(Information shown Opens)

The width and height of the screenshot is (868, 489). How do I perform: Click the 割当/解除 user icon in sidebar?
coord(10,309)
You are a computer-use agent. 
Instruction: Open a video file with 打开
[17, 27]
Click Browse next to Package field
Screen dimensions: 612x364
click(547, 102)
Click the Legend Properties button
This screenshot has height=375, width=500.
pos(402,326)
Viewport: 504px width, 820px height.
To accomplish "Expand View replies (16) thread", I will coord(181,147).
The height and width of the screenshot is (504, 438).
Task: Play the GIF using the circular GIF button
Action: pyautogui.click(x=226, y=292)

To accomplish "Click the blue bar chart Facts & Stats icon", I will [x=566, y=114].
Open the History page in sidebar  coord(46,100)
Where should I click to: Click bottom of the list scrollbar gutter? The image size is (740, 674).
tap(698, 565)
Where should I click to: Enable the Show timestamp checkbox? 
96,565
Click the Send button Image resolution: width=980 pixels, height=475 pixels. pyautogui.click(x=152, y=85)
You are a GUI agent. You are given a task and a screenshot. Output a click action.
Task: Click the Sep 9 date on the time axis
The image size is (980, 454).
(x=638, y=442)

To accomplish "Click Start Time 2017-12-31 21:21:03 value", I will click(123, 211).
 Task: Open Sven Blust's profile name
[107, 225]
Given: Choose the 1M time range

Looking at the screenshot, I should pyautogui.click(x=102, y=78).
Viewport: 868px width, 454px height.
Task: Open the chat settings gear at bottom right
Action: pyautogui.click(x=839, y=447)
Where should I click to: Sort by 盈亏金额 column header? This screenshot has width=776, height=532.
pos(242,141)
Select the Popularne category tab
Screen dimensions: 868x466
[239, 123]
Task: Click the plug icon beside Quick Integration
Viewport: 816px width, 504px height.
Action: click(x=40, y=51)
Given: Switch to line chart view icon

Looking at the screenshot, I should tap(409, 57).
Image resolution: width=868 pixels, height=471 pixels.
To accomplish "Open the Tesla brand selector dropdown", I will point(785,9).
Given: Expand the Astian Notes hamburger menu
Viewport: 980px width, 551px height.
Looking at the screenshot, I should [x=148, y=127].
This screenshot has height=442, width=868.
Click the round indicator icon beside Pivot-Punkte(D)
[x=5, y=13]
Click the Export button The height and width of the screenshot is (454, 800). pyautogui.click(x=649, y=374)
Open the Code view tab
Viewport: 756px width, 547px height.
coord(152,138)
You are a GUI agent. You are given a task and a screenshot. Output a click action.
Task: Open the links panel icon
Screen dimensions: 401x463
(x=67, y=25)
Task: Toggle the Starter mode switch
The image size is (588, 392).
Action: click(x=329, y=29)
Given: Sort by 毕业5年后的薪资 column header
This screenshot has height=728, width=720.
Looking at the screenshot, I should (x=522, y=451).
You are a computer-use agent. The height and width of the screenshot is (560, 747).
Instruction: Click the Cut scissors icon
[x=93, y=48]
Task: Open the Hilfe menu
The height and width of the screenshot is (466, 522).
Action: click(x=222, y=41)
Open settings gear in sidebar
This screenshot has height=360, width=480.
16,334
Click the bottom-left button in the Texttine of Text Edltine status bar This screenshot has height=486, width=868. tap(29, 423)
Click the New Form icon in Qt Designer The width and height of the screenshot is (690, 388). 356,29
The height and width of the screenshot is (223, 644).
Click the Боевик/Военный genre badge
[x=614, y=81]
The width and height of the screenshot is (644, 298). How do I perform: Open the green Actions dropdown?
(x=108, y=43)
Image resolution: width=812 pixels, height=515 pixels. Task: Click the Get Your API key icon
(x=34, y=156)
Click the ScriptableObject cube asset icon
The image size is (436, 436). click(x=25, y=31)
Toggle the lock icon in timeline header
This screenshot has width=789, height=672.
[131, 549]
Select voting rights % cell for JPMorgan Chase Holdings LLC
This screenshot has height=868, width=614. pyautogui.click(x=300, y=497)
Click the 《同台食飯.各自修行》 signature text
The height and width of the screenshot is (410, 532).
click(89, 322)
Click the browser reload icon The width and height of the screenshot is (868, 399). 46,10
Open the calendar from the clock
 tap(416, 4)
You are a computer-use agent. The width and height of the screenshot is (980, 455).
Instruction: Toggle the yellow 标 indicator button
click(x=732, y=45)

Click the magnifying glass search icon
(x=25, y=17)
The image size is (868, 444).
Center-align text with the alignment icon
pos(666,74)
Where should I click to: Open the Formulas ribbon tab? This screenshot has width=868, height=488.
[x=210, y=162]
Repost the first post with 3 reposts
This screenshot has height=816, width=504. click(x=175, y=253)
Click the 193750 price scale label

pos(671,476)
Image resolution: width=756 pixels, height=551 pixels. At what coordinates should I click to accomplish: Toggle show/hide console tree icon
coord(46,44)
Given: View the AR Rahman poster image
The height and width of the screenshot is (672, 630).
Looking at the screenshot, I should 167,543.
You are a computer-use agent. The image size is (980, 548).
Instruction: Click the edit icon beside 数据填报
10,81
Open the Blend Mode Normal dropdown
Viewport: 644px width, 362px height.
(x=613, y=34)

(Information shown Closes)

■ **Task to complete**: The answer must consist solely of the number of lines in the entries that contain the word "menu".

■ **Your solution**: 2